### [WRITTEN EXERCISE 1]
Please repeat word for word the rows below, starting at the line containing "Select the 100% value for May - 24" and ending at the line containing "coord(313,37)", both lines included.

Many organizations are embracing agile ways of working in an attempt to build faster, more customer-focused and resilient organizations. They are redesigning themselves to create a culture where decision making is transitioned away from middle management towards those working with customers at the coal face.  Ultimately, they seek engagement in order to create a culture where staff are empowered to truly delight customers. Autonomy is the critical ingredient; however, autonomy is often misunderstood. Many organizations think they just need to increase autonomy, however they forget to include the counter-balance of accountability, often with disastrous results.

Recently, many senior leaders have shared with Radically a worrying concern. It is happening so much that it is becoming a pattern.  They are telling us, often with hushed voices, that they feel they cannot ask important business questions such as “when do you think this will be done?” or “how is cost tracking?”  or “will we hit our launch date?”. When they do ask these questions, they get proudly shunned and told that that these questions "aren't agile".  

Perplexed, they feel stuck. Do they go back to their old ways and demand answers (which they know will be fabricated anyway)? Do they dare mess with the new agile culture and risk being seen as "a manager", the evil conspirator who is secretly trying to stop agile and control everyone? Or do they try to manage the business without the vital information required to make decisions? The end result is managers on tip toes.

The problem is that they have increased autonomy without increasing accountability.

scales

 

One firm wanted to increase autonomy by empowering their people to put forward initiatives that would be funded based on their ability to help deliver the strategy. The “how” (the execution of initiatives) would be entirely up to the proposer, giving the teams freedom and flexibility to focus on delivering the best outcome as the work progressed.

All sounds awesome right? Unfortunately, it wasn’t, as year after year they encountered the same problem: 9 months into the year they would run out of money and the entire organization would then go into a capital freeze for the remainder of the financial year, causing significant disruption.

Why?

Firstly, those leading the initiatives were not being held accountable for actually delivering something of value. They were given a chunk of money at the beginning, based on forecast delivery of a business outcome. The intent was to give the teams autonomy, however without the counter-balance of accountability for how the investment was being spent, the teams failed to deliver.

### [EXTRACTED RECORDS]
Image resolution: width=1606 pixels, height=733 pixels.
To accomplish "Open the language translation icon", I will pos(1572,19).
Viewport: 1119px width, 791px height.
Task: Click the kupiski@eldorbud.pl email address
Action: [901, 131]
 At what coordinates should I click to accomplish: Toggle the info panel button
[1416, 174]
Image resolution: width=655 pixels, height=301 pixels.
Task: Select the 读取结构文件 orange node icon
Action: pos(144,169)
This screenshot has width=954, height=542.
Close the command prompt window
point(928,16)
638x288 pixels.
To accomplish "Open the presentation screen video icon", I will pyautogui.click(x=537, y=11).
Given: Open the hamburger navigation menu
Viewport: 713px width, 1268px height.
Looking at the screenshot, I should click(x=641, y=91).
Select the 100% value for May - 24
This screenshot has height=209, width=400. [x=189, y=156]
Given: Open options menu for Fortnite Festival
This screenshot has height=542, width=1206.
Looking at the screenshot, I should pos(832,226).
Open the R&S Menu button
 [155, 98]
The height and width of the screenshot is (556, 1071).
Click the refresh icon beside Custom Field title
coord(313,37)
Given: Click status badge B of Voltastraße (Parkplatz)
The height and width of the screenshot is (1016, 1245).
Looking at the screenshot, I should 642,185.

### [WRITTEN EXERCISE 2]
From the article on agile autonomy above, quote the part that opens with the words "The problem is" and closes with "the work progressed.".

### [CORRECT ANSWER 1]
Select the 100% value for May - 24
This screenshot has height=209, width=400. [x=189, y=156]
Given: Open options menu for Fortnite Festival
This screenshot has height=542, width=1206.
Looking at the screenshot, I should pos(832,226).
Open the R&S Menu button
 [155, 98]
The height and width of the screenshot is (556, 1071).
Click the refresh icon beside Custom Field title
coord(313,37)

### [CORRECT ANSWER 2]
The problem is that they have increased autonomy without increasing accountability.

scales

 

One firm wanted to increase autonomy by empowering their people to put forward initiatives that would be funded based on their ability to help deliver the strategy. The “how” (the execution of initiatives) would be entirely up to the proposer, giving the teams freedom and flexibility to focus on delivering the best outcome as the work progressed.